To help bridge this gap, Reddy and her colleagues designed two task-based experiments that aimed to record single neurons in the human brain. Achieving this level of neural resolution requires the implantation of electrodes into the brain, which is an invasive procedure that cannot be performed on people under normal circumstances. For this reason, Reddy’s team invited human patients with epilepsy, who received these implants for clinical reasons unrelated to the study, to volunteer for the project.
“These patients have severe, drug-resistant epilepsy and are awaiting surgery,” Reddy said. “Part of the pre-surgical procedure involves implanting electrodes in the brain to monitor seizure activity.
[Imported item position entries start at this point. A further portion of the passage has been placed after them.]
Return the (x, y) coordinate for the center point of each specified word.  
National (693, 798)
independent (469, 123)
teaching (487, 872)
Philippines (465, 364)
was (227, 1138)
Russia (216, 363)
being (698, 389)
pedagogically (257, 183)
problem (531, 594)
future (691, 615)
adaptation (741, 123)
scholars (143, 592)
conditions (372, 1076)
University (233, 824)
Once the electrodes are inserted in the brain, we ask the patients if they are willing to participate in short experiments for us, and we can record from single neurons to test different hypotheses.”
In the first experiment, Reddy and her colleagues asked nine of these participating patients to memorize a short visual sequence that included images such as a flower, a bird, and Barack Obama. The participants repeatedly watched the sequence in order; then, at random times, the experiment was paused and the patients were quizzed about the next image in the sequence. Their neural responses were monitored, revealing that time cells in their brains were firing at specific moments throughout the experiment.
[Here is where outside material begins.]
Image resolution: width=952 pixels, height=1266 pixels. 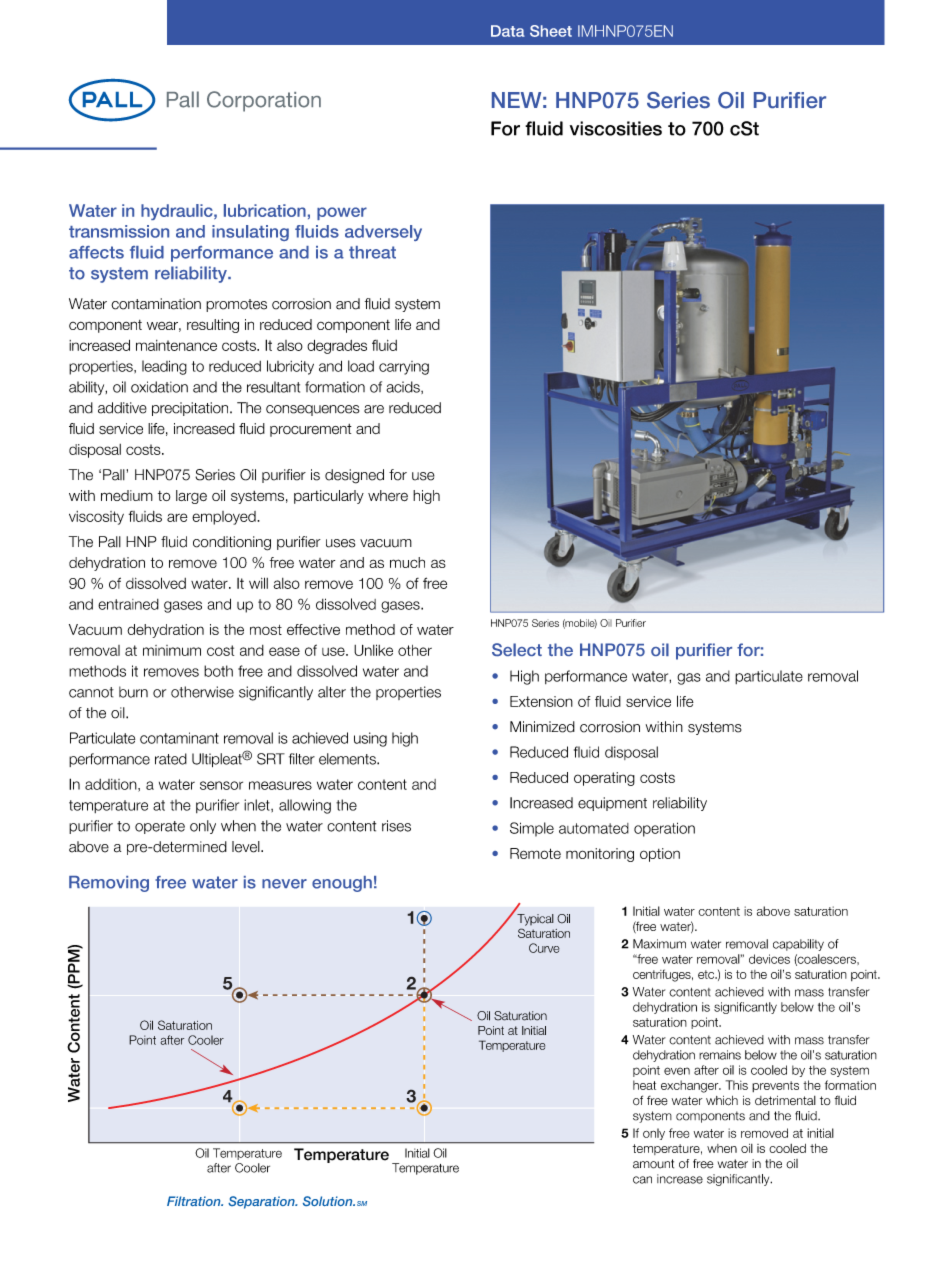 What do you see at coordinates (517, 649) in the screenshot?
I see `Select` at bounding box center [517, 649].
In the second experiment, a group of six patients viewed and memorized the same sequence and also learned to anticipate the next image in the pattern. This time, Reddy and her colleagues occasionally paused the sequence for 10 seconds and provided no other feedback. During the brief gaps, as the patients waited for the sequence to resume, the time cells in their brains were still actively processing their temporal experience despite the lack of external stimuli or events.
“It was already pretty cool to see evidence for temporal coding when the participants were learning the sequential order of a list of items,” as demonstrated in the first experiment, Reddy said. But the revelation that time cells still fired at particular moments during the gap periods suggests “a representation of an internal or inherent flow of time, that was not driven by something going on in the external world,” she added.
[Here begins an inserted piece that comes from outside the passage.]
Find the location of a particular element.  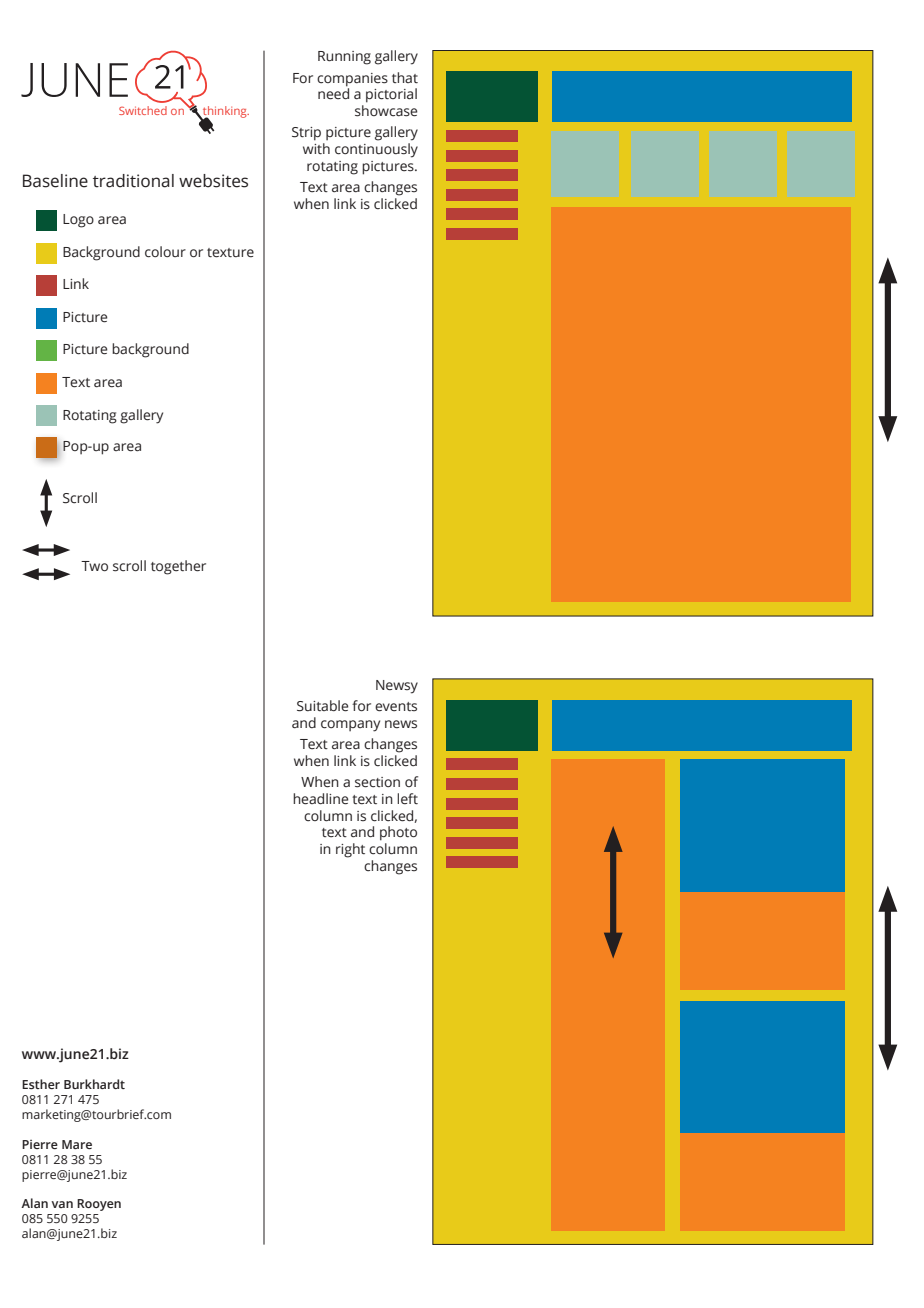

Mare is located at coordinates (77, 1144).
“Finally, we also found that by looking at the entire group of neurons (so not just single neurons, but the population), we could decode or read out which temporal interval the patient was currently in,” Reddy noted.
The team’s findings support compelling evidence for hippocampal time cells in rodent trails, and demonstrate that human brains also use this area of the brain to process sequential order and store episodic memories.
“While I was looking through our data and finding evidence for temporal coding in humans, I have to admit I was pretty excited!” Reddy said.
“In the near future, it will be important to understand the temporal precision at which temporal information is represented in these neurons,” she continued. For instance: do different time cells encode events with long and short durations? Can time cells adapt to different temporal scales depending on context?
Reddy and her colleagues hope to resolve some of these questions with new experiments that further narrow down the intricate processes that underpin our sense of time. Though we may take this ability of “mental time travel” for granted, our conception of the flow of time is a fundamental part of the shared human experience of reality, which is reason enough to try to unravel its secrets.
“I think a big question here is to ultimately understand how memories are encoded,” Reddy said. “Episodic memory in particular is the memory of what happened, when, and where. Time cells could provide the scaffolding for representing the ‘when.’ Emerging evidence suggests that the same hippocampal neurons might also encode the ‘where’ and the ‘what,’ providing a broader framework for encoding memories.”
“Understanding the mechanisms for encoding time and memory will be an important area of research,” she concluded.